--- Begin ---

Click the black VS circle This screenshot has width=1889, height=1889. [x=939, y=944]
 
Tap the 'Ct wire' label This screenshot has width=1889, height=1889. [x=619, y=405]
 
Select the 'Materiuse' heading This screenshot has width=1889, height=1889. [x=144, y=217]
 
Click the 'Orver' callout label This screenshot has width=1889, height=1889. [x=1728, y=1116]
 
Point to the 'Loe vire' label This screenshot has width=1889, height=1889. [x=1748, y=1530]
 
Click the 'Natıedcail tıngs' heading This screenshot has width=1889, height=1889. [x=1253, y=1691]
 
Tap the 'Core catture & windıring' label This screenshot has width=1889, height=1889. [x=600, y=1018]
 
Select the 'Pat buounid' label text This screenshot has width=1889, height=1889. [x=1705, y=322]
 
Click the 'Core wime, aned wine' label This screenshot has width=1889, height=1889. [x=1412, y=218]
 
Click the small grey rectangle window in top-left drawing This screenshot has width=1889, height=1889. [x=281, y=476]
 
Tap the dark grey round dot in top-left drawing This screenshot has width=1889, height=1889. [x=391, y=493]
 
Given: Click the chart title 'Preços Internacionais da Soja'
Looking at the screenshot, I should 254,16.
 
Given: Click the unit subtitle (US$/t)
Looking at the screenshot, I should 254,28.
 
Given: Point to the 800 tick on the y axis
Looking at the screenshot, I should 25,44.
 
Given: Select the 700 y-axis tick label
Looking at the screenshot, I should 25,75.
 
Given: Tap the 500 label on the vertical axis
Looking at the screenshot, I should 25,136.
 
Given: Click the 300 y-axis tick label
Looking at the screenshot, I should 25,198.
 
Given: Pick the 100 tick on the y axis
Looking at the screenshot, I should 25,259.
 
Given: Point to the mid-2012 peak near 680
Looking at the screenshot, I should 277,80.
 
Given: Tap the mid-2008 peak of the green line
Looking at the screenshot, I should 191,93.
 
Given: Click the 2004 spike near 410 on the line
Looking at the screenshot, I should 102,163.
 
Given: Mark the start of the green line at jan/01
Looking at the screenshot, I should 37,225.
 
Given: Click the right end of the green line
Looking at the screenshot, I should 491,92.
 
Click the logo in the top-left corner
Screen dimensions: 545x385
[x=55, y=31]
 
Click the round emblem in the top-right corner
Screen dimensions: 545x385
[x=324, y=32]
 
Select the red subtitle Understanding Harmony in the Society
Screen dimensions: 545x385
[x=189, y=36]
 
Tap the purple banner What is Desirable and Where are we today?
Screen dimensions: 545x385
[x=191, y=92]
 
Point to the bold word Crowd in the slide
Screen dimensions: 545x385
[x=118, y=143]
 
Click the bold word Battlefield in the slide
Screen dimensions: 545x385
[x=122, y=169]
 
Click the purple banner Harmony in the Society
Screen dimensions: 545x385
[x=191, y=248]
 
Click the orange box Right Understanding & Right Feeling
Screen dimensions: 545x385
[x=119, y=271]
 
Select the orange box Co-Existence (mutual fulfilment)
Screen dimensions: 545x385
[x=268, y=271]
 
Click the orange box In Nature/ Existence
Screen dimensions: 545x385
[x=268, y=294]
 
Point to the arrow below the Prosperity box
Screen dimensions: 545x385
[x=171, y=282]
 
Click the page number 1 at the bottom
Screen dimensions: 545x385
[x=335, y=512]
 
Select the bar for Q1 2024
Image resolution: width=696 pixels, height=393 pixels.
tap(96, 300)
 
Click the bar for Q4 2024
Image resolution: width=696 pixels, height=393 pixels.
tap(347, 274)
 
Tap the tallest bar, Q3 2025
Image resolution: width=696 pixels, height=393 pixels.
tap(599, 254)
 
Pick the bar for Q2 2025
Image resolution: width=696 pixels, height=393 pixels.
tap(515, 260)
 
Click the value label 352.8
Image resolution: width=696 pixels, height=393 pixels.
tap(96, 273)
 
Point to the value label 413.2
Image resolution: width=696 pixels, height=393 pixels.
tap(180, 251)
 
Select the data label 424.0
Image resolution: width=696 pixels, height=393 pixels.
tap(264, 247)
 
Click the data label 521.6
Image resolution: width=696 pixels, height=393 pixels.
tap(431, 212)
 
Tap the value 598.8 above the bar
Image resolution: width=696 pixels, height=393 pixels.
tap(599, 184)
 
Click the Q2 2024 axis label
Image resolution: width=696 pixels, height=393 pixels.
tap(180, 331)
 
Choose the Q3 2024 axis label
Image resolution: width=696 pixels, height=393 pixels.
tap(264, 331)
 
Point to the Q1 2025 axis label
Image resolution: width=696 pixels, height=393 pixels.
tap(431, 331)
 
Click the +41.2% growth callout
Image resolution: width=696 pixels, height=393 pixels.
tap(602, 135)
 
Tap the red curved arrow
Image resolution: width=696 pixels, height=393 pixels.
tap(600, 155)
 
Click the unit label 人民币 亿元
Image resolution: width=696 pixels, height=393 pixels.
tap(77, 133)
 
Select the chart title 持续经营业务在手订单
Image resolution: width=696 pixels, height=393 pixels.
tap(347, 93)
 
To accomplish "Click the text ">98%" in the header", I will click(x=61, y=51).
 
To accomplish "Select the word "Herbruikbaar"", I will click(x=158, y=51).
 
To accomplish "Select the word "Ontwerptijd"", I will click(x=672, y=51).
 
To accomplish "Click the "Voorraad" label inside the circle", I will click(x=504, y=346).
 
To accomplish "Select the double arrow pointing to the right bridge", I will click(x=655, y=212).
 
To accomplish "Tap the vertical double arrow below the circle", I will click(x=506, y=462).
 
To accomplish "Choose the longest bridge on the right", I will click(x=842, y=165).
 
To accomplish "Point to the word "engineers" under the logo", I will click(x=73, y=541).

--- End ---

> Instruction
Copy the entire listing above line for line, changing no characters.

> Finished task
Click the black VS circle This screenshot has width=1889, height=1889. [x=939, y=944]
 
Tap the 'Ct wire' label This screenshot has width=1889, height=1889. [x=619, y=405]
 
Select the 'Materiuse' heading This screenshot has width=1889, height=1889. [x=144, y=217]
 
Click the 'Orver' callout label This screenshot has width=1889, height=1889. [x=1728, y=1116]
 
Point to the 'Loe vire' label This screenshot has width=1889, height=1889. [x=1748, y=1530]
 
Click the 'Natıedcail tıngs' heading This screenshot has width=1889, height=1889. [x=1253, y=1691]
 
Tap the 'Core catture & windıring' label This screenshot has width=1889, height=1889. [x=600, y=1018]
 
Select the 'Pat buounid' label text This screenshot has width=1889, height=1889. [x=1705, y=322]
 
Click the 'Core wime, aned wine' label This screenshot has width=1889, height=1889. [x=1412, y=218]
 
Click the small grey rectangle window in top-left drawing This screenshot has width=1889, height=1889. [x=281, y=476]
 
Tap the dark grey round dot in top-left drawing This screenshot has width=1889, height=1889. [x=391, y=493]
 
Given: Click the chart title 'Preços Internacionais da Soja'
Looking at the screenshot, I should 254,16.
 
Given: Click the unit subtitle (US$/t)
Looking at the screenshot, I should 254,28.
 
Given: Point to the 800 tick on the y axis
Looking at the screenshot, I should 25,44.
 
Given: Select the 700 y-axis tick label
Looking at the screenshot, I should 25,75.
 
Given: Tap the 500 label on the vertical axis
Looking at the screenshot, I should 25,136.
 
Given: Click the 300 y-axis tick label
Looking at the screenshot, I should 25,198.
 
Given: Pick the 100 tick on the y axis
Looking at the screenshot, I should 25,259.
 
Given: Point to the mid-2012 peak near 680
Looking at the screenshot, I should 277,80.
 
Given: Tap the mid-2008 peak of the green line
Looking at the screenshot, I should 191,93.
 
Given: Click the 2004 spike near 410 on the line
Looking at the screenshot, I should 102,163.
 
Given: Mark the start of the green line at jan/01
Looking at the screenshot, I should 37,225.
 
Given: Click the right end of the green line
Looking at the screenshot, I should 491,92.
 
Click the logo in the top-left corner
Screen dimensions: 545x385
[x=55, y=31]
 
Click the round emblem in the top-right corner
Screen dimensions: 545x385
[x=324, y=32]
 
Select the red subtitle Understanding Harmony in the Society
Screen dimensions: 545x385
[x=189, y=36]
 
Tap the purple banner What is Desirable and Where are we today?
Screen dimensions: 545x385
[x=191, y=92]
 
Point to the bold word Crowd in the slide
Screen dimensions: 545x385
[x=118, y=143]
 
Click the bold word Battlefield in the slide
Screen dimensions: 545x385
[x=122, y=169]
 
Click the purple banner Harmony in the Society
Screen dimensions: 545x385
[x=191, y=248]
 
Click the orange box Right Understanding & Right Feeling
Screen dimensions: 545x385
[x=119, y=271]
 
Select the orange box Co-Existence (mutual fulfilment)
Screen dimensions: 545x385
[x=268, y=271]
 
Click the orange box In Nature/ Existence
Screen dimensions: 545x385
[x=268, y=294]
 
Point to the arrow below the Prosperity box
Screen dimensions: 545x385
[x=171, y=282]
 
Click the page number 1 at the bottom
Screen dimensions: 545x385
[x=335, y=512]
 
Select the bar for Q1 2024
Image resolution: width=696 pixels, height=393 pixels.
tap(96, 300)
 
Click the bar for Q4 2024
Image resolution: width=696 pixels, height=393 pixels.
tap(347, 274)
 
Tap the tallest bar, Q3 2025
Image resolution: width=696 pixels, height=393 pixels.
tap(599, 254)
 
Pick the bar for Q2 2025
Image resolution: width=696 pixels, height=393 pixels.
tap(515, 260)
 
Click the value label 352.8
Image resolution: width=696 pixels, height=393 pixels.
tap(96, 273)
 
Point to the value label 413.2
Image resolution: width=696 pixels, height=393 pixels.
tap(180, 251)
 
Select the data label 424.0
Image resolution: width=696 pixels, height=393 pixels.
tap(264, 247)
 
Click the data label 521.6
Image resolution: width=696 pixels, height=393 pixels.
tap(431, 212)
 
Tap the value 598.8 above the bar
Image resolution: width=696 pixels, height=393 pixels.
tap(599, 184)
 
Click the Q2 2024 axis label
Image resolution: width=696 pixels, height=393 pixels.
tap(180, 331)
 
Choose the Q3 2024 axis label
Image resolution: width=696 pixels, height=393 pixels.
tap(264, 331)
 
Point to the Q1 2025 axis label
Image resolution: width=696 pixels, height=393 pixels.
tap(431, 331)
 
Click the +41.2% growth callout
Image resolution: width=696 pixels, height=393 pixels.
tap(602, 135)
 
Tap the red curved arrow
Image resolution: width=696 pixels, height=393 pixels.
tap(600, 155)
 
Click the unit label 人民币 亿元
Image resolution: width=696 pixels, height=393 pixels.
tap(77, 133)
 
Select the chart title 持续经营业务在手订单
Image resolution: width=696 pixels, height=393 pixels.
tap(347, 93)
 
To accomplish "Click the text ">98%" in the header", I will click(x=61, y=51).
 
To accomplish "Select the word "Herbruikbaar"", I will click(x=158, y=51).
 
To accomplish "Select the word "Ontwerptijd"", I will click(x=672, y=51).
 
To accomplish "Click the "Voorraad" label inside the circle", I will click(x=504, y=346).
 
To accomplish "Select the double arrow pointing to the right bridge", I will click(x=655, y=212).
 
To accomplish "Tap the vertical double arrow below the circle", I will click(x=506, y=462).
 
To accomplish "Choose the longest bridge on the right", I will click(x=842, y=165).
 
To accomplish "Point to the word "engineers" under the logo", I will click(x=73, y=541).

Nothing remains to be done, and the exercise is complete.